Tarefas propostas:
1. Transcreva do texto sobre globalização e regionalização o trecho que se inicia com as palavras "Processos de globalização" e se encerra com "conseqüência da globalização.".
2. Responda, com base no texto sobre globalização e regionalização, às perguntas a seguir:
(a) Entre quais anos se situa a "Idade de Ouro do Liberalismo"?
(b) Quais novos países industrializados são mencionados?
(c) A que levou a depressão da década de 1870?
3. Indique se cada afirmação abaixo está de acordo com o texto sobre globalização e regionalização, respondendo sim ou não e citando as palavras que decidem a questão:
(a) A regionalização é simultaneamente causa e consequência da globalização.
(b) A Revolução Industrial ocorreu no século XIX.
(c) O ciclo de crescimento foi retomado a partir de 1950.

Texto de referência:
▬▬▬▬▬▬
20.11.06

Processos de globalização e regionalização

Por globalização, entende-se o livre fluxo de mercadorias e de capitais em escala global. Já a regionalização, é a aproximação, cooperação e integração de países no âmbito regional, com a intenção de se impulsionar o comércio e a circulação de bens, pessoas e capitais entre fronteiras. Portanto, a globalização atua em um plano “macroespacial” e a regionalização no “microespaço”. Além disso, a regionalização é, ao mesmo tempo, causa e conseqüência da globalização.
Ressalte-se que a globalização surgiu com intensidade no século passado, a partir do pós-guerra, no entanto, suas raízes podem ser reconhecidas no século anterior, especificadamente na segunda metade do século XIX, na chamada “Idade de Ouro do Liberalismo”.
Os passos decisivos que possibilitaram a emergência da globalização foram dados com a Revolução Industrial, no século XVIII, e com a disseminação do liberalismo pelos Estados europeus. A partir daí, os motores que movimentariam a globalização estavam estabelecidos. De um lado, a Revolução Industrial trouxe a inovação técnica, a produção em escala, com a introdução das máquinas, a urbanização, o desenvolvimento das manufaturas e a transformação dos meios de circulação, resultado da invenção da ferrovia e do motor a vapor. De outro lado, o liberalismo promoveu a abertura das fronteiras, imposta ou espontânea, dos países para a livre circulação de bens e de capitais. A conjugação de maior mobilidade e de liberação do comércio, criaram as condições para o florescimento da “Idade de Ouro do Liberalismo”, entre 1850 e 1870.
Contudo, no século XX, duas guerras mundiais, intercaladas por uma grande depressão, interromperam o ciclo de crescimento – já abalado pela depressão da década de 1870 que levou a uma corrida protecionista e elevação de tarifas aduaneiras –, retomado a partir de 1950, com a reconstrução da Europa devastada pela guerra, a diminuição relativa das tarifas de importação, o aparecimento de novos países industrializados, União Soviética e Japão, que abriram caminho para um período de contínuo crescimento econômico, a chamada “Idade de Ouro do Capitalismo”.
▬▬▬▬▬▬
Lista de entradas:
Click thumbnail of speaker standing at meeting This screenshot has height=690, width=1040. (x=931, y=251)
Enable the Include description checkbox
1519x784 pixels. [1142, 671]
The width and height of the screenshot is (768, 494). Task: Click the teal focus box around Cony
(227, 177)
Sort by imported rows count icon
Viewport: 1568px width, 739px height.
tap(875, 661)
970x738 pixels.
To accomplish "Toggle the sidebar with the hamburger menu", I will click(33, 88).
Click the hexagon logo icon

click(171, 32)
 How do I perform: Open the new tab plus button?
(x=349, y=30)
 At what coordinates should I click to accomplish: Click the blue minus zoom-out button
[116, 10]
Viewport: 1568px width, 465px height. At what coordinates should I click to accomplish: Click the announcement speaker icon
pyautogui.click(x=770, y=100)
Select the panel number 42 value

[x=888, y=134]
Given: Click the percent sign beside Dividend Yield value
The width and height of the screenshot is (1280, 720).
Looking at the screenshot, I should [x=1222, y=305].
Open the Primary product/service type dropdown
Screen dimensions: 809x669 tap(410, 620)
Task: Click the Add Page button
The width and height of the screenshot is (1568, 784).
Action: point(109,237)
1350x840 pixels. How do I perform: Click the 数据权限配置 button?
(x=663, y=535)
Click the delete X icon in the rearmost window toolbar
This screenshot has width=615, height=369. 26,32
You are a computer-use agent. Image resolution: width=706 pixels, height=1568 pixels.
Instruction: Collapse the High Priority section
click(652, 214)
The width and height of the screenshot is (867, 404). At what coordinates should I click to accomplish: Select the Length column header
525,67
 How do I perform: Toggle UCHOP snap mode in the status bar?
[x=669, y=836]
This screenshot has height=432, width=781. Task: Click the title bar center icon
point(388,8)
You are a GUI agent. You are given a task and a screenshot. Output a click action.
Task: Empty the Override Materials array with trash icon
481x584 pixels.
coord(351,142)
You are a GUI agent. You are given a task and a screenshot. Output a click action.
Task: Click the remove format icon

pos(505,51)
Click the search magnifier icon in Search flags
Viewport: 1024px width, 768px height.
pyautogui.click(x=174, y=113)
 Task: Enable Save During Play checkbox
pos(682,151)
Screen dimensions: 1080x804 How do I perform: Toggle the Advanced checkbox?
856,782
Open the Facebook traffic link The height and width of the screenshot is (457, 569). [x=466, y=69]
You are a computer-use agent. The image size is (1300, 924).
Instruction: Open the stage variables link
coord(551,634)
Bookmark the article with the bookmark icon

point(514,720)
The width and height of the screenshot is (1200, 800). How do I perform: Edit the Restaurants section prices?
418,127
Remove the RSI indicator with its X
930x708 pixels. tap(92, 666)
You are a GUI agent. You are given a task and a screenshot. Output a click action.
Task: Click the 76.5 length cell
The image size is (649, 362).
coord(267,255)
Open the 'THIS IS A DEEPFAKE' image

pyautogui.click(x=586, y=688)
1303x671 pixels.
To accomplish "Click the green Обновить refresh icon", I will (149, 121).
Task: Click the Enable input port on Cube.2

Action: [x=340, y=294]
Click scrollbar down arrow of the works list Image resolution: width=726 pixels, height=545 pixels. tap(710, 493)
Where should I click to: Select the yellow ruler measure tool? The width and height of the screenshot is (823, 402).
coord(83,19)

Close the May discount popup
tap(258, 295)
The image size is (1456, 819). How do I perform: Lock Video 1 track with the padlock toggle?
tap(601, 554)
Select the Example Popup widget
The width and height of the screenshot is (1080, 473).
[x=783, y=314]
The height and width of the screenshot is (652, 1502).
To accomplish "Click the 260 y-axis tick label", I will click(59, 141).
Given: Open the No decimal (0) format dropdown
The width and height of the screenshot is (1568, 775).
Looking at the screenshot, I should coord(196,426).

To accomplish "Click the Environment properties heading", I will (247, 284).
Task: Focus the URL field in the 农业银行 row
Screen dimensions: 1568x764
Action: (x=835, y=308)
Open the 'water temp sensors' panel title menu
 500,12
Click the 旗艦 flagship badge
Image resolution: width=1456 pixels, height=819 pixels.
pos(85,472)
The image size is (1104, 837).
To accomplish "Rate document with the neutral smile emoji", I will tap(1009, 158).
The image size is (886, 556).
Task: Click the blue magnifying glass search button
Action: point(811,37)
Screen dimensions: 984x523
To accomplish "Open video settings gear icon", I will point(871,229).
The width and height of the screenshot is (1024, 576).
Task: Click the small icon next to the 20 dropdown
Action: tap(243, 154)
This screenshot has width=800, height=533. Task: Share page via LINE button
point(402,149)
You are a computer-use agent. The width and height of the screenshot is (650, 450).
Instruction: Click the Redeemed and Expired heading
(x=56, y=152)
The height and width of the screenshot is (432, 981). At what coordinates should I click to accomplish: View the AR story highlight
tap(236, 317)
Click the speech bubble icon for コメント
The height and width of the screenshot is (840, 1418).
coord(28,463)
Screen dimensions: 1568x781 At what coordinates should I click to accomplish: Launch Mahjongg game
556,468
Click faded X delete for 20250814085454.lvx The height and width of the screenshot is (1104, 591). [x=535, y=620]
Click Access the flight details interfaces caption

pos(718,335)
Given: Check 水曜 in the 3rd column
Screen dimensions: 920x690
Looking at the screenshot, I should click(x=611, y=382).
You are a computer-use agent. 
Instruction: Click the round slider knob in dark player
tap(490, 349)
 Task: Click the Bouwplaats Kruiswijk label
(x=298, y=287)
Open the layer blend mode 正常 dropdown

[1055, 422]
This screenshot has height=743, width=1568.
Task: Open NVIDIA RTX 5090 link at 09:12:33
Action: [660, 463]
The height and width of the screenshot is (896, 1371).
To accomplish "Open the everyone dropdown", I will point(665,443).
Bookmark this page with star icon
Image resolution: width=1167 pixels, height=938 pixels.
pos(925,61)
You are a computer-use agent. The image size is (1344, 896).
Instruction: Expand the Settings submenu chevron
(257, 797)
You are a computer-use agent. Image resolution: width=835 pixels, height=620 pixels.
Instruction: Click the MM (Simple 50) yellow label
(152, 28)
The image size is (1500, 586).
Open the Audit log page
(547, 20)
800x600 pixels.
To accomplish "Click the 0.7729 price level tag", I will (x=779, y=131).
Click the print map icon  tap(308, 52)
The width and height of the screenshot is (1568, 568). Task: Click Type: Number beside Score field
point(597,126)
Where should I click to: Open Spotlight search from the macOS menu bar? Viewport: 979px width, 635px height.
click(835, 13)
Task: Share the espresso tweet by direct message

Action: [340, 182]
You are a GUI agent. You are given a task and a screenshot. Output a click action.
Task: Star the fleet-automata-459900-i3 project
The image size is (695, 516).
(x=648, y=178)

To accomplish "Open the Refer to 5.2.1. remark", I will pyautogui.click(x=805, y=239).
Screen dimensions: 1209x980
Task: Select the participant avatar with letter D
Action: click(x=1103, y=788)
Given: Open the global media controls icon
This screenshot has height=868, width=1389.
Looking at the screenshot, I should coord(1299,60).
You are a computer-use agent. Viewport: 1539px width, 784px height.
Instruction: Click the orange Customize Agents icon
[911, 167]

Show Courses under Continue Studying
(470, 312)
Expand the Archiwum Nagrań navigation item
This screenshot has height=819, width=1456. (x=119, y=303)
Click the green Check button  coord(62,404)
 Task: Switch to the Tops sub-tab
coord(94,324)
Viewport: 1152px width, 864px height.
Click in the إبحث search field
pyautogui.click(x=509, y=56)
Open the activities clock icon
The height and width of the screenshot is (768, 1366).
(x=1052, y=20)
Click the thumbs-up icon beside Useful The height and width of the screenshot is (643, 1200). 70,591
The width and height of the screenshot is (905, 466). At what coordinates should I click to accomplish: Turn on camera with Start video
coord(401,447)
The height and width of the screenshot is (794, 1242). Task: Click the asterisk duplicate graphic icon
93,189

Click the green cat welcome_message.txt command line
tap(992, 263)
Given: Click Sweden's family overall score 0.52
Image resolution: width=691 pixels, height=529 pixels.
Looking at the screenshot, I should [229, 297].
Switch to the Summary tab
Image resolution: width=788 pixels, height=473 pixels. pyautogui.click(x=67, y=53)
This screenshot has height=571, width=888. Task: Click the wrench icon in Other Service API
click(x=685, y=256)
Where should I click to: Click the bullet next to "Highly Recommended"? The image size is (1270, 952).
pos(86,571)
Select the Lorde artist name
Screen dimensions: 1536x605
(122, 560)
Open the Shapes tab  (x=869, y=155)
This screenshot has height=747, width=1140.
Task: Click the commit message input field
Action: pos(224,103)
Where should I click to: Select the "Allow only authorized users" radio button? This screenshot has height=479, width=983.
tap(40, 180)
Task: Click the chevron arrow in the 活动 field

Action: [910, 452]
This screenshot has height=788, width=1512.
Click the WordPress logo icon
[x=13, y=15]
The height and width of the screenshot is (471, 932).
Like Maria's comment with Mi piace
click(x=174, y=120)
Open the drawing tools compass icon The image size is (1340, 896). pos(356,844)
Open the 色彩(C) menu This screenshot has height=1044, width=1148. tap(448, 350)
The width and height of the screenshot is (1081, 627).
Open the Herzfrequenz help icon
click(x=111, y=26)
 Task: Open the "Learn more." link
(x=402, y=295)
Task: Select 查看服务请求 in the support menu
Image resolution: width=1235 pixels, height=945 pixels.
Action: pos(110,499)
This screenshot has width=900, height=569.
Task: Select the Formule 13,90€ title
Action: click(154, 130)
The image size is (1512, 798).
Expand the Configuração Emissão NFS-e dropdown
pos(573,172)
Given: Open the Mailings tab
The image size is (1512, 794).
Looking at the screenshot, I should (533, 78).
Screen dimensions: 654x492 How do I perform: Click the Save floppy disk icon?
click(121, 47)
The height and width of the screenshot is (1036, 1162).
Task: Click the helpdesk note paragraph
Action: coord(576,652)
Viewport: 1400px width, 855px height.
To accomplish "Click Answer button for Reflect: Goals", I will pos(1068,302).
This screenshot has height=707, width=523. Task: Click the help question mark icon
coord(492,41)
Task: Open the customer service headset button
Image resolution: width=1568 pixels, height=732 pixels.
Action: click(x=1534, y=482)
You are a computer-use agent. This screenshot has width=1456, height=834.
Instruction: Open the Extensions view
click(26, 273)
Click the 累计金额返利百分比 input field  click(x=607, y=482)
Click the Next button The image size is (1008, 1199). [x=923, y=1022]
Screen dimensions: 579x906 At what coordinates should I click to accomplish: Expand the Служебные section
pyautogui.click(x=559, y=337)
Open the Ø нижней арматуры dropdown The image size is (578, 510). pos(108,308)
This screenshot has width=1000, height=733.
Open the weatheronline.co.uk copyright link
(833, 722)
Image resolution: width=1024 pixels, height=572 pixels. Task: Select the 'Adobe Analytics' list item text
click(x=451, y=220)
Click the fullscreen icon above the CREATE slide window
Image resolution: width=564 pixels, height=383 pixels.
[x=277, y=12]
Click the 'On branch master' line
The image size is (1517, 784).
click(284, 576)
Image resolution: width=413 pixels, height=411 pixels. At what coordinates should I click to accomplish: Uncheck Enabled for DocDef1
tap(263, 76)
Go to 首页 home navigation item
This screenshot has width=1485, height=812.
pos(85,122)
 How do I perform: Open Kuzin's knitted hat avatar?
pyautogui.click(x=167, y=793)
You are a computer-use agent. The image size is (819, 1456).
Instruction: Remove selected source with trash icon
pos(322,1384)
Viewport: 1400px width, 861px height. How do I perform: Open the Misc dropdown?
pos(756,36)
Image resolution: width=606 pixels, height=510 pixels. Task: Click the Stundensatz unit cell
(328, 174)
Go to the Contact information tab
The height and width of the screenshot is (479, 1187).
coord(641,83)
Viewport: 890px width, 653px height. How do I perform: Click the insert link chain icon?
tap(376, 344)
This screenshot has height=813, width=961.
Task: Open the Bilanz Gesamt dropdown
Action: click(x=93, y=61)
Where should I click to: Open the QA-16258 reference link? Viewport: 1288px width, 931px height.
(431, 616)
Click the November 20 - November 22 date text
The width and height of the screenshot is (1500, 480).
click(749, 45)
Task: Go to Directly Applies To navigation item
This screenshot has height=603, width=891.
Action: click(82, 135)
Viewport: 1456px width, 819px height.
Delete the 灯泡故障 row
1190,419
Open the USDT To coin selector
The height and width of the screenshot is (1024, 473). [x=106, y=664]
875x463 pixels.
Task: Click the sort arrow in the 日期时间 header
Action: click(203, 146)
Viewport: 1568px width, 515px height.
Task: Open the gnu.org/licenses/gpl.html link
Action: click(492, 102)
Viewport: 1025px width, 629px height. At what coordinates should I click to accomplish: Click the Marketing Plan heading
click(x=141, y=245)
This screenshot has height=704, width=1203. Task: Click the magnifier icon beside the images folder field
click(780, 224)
▬▬▬▬▬▬
Respostas por tarefa:
1.
Processos de globalização e regionalização

Por globalização, entende-se o livre fluxo de mercadorias e de capitais em escala global. Já a regionalização, é a aproximação, cooperação e integração de países no âmbito regional, com a intenção de se impulsionar o comércio e a circulação de bens, pessoas e capitais entre fronteiras. Portanto, a globalização atua em um plano “macroespacial” e a regionalização no “microespaço”. Além disso, a regionalização é, ao mesmo tempo, causa e conseqüência da globalização.

2.
(a) Entre 1850 e 1870.
(b) União Soviética e Japão.
(c) A uma corrida protecionista e à elevação de tarifas aduaneiras.

3.
(a) Sim: "a regionalização é, ao mesmo tempo, causa e conseqüência da globalização".
(b) Não: "com a Revolução Industrial, no século XVIII".
(c) Sim: "retomado a partir de 1950".